5-1. なぜ React は JSX を使うのか
表面的には「JSXキモい」とか言われがちでもあるこのあたりの本質が、本章でしっかり解説されています。
JSX の本質を理解する:
Rails思想が根本にある秋谷さんはERB(Embedded Ruby)のようなテンプレート言語を連想するが、これは誤り。JSXはTypeScript的にはReact専用の型のオブジェクトを作るための式で、「JavScriptの拡張リテラル」が近い。だから変数に入れたり関数に渡したり様々な操作ができる。
なぜ見た目とロジックを混在させるのか:
伝統的なMVCアーキテクチャでの関心の分離は、「技術」の役割でレイヤーを分けている。しかしフロントエンドで適切なのは「機能」での分離なのが徐々に分かり、機能単位で分割された細かなコンポーネントでそれぞれの仕事をするスタイルがReactの設計思想になった。ゆえに、ひとつの小さなコンポーネント内でロジックとレンダリングを無理やり分割すると非効率になるというのがReactの考え。
なぜ React はテンプレートを使わないのか:
HTMLテンプレート派がAngular,Vue.js。ReactはあくまでJavaScriptの純粋な式で解決しており、JSファースト派。HTMLに固執せず単にブラウザが今回のプラットフォームなだけで、一貫した言語で開発する。
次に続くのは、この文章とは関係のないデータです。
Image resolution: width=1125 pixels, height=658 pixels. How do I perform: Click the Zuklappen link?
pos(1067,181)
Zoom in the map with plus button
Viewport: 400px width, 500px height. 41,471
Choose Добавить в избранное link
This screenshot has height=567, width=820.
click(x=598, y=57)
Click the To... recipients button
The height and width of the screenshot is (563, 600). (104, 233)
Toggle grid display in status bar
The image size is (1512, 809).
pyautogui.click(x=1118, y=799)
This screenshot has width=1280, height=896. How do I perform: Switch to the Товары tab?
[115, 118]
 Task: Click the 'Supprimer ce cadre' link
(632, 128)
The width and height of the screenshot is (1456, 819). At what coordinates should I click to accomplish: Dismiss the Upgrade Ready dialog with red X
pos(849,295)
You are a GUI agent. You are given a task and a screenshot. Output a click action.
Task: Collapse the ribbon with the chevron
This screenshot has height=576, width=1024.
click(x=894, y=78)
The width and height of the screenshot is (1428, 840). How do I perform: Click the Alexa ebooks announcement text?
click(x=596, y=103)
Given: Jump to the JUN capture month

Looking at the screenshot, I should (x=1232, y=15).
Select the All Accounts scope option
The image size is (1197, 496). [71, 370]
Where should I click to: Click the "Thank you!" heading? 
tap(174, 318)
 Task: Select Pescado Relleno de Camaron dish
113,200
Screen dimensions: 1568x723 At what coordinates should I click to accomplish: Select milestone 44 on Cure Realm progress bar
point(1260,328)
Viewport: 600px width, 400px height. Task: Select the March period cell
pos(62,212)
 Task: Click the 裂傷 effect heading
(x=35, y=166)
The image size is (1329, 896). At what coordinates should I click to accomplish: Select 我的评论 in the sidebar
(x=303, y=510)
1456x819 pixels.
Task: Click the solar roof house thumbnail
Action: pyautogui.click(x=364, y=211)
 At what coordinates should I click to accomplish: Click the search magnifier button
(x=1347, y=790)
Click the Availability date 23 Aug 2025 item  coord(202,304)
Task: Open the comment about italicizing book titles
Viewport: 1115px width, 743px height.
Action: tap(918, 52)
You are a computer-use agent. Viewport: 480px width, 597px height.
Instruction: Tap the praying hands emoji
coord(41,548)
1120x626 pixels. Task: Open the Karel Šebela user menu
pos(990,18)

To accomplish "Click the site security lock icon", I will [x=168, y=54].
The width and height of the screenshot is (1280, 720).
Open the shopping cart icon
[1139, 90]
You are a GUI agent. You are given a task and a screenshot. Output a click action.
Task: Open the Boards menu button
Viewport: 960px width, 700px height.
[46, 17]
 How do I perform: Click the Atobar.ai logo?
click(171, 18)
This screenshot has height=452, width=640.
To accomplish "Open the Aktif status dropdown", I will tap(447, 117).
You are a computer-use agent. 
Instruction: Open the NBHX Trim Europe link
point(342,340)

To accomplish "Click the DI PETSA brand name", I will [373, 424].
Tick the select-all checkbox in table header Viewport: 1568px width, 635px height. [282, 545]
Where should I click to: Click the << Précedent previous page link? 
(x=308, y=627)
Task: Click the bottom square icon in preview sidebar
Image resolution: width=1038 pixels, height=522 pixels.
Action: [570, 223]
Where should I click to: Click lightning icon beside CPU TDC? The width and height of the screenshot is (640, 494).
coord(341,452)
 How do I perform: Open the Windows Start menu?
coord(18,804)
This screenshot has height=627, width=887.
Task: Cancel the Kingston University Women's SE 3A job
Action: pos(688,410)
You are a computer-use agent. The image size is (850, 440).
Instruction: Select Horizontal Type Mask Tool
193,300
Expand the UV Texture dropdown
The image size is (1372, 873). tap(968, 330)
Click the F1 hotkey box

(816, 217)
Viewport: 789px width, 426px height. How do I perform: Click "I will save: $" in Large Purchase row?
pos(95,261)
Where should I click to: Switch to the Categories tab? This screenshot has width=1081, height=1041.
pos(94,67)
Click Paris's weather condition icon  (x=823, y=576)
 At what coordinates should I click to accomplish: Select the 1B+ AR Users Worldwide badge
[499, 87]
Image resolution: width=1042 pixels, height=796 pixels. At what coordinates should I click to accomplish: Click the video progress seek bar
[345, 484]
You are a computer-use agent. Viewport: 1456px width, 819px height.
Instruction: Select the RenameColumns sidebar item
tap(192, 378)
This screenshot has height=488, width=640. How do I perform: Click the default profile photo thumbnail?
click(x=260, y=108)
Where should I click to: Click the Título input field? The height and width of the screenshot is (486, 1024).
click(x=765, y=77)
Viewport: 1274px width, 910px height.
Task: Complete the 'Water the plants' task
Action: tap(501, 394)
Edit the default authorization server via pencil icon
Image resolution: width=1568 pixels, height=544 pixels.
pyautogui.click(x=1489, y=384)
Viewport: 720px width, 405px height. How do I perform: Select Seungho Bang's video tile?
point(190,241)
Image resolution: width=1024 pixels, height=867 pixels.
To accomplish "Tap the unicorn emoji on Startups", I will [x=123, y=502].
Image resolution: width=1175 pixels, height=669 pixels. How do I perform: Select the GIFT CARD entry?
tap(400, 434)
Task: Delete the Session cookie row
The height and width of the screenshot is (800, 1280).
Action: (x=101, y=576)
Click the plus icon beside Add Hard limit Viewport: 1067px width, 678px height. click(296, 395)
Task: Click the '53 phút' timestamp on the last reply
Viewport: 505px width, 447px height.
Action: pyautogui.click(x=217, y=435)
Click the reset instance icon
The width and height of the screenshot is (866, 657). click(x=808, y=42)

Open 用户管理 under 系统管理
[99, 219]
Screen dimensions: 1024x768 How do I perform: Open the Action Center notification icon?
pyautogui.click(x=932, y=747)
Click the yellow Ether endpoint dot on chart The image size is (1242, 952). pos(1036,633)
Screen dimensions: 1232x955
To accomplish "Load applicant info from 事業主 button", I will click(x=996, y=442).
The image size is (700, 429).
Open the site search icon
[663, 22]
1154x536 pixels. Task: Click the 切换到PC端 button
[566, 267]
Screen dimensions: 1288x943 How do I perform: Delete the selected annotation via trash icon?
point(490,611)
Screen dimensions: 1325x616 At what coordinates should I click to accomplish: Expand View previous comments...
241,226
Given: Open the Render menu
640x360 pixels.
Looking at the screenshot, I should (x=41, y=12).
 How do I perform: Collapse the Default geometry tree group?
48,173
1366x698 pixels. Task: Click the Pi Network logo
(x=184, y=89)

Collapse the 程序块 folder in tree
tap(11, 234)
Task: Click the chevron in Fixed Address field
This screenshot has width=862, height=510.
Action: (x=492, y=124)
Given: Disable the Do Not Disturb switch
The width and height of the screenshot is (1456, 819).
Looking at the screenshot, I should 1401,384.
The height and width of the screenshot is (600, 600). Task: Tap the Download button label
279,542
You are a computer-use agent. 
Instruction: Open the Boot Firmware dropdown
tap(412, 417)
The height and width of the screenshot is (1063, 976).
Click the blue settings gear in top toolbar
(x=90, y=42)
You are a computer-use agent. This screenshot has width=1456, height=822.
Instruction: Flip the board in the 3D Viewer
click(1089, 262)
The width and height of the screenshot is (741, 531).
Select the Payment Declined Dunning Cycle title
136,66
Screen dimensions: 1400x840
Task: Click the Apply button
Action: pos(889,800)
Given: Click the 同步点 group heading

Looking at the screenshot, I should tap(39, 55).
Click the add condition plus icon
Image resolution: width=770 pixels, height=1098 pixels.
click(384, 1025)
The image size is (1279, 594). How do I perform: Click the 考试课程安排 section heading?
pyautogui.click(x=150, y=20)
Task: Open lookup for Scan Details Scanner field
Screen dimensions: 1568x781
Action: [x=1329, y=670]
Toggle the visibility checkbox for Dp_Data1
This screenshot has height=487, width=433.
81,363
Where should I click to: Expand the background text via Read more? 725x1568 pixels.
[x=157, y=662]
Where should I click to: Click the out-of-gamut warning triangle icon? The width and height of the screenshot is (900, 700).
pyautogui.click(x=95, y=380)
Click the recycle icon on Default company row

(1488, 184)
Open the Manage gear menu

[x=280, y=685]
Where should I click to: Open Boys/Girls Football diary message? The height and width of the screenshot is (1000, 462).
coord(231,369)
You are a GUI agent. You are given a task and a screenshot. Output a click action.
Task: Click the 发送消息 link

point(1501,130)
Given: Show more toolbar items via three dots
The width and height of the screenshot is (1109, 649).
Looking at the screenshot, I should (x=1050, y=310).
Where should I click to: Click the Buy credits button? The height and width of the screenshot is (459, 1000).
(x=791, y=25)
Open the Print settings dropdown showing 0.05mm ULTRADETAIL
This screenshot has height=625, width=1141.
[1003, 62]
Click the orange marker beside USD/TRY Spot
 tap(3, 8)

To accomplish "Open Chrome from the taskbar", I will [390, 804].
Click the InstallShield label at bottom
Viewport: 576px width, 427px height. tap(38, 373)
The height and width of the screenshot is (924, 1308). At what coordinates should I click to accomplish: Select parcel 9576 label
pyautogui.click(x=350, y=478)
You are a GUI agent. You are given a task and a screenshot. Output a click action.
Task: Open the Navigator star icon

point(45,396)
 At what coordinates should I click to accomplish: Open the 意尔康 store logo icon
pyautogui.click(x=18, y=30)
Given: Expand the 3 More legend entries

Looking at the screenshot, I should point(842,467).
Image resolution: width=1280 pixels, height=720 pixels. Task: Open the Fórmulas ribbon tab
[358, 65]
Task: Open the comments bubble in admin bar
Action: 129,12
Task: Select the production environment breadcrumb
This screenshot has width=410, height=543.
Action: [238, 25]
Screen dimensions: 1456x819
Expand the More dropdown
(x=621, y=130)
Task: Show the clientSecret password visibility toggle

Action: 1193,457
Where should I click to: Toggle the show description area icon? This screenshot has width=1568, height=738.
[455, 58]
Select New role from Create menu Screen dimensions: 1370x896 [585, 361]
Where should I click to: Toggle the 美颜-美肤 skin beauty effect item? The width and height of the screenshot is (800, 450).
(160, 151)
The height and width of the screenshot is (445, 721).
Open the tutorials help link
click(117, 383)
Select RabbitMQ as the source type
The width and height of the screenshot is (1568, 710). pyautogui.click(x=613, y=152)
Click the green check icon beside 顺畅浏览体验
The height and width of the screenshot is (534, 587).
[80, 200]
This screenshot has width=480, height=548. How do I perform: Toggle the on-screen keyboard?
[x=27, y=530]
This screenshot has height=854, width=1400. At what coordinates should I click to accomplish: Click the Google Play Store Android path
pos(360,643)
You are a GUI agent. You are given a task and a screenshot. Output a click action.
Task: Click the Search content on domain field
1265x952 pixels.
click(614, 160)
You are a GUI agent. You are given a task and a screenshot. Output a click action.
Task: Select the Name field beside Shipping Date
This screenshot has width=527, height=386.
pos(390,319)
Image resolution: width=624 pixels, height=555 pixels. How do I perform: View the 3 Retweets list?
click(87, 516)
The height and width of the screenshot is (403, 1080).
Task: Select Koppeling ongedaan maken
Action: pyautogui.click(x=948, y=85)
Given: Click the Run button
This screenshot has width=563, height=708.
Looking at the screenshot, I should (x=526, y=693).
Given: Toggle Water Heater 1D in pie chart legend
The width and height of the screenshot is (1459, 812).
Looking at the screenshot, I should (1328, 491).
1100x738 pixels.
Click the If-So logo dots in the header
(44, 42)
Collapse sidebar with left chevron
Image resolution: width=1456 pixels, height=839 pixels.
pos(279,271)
なぜ React は View をタグツリーで表現するのか:
React DOMがHTMLのレンダリング担当。スマホアプリ向けの有名なReact Nativeを始めレンダラーはほかにもいろいろ開発が続いており、JSXは最初から様々な用途を見据えて汎用的に考えていたから。 自分はフロントエンドに入門してからAngular/React/Vue.jsとも本を読んだり実際に作ってみたり色々してきましたが、現在の知識からすると本章の説明がなるほど……!と腑に落ちました。
JSXでの({({ みたいになる独特の書き方は最初黒魔術に見えるのですが慣れてくるとまあ書けるようになるし、言われてみるとテンプレートがない分Reactは実はディレクティブの書き方とか独自ルールは少ないし、JavaScript自体のパワーを活かすコードになります。前に試しに作ってみた時もReactだとコンポーネントを分割していくリファクタリングはけっこうスッと行けるんですよね……なるほどなるほど。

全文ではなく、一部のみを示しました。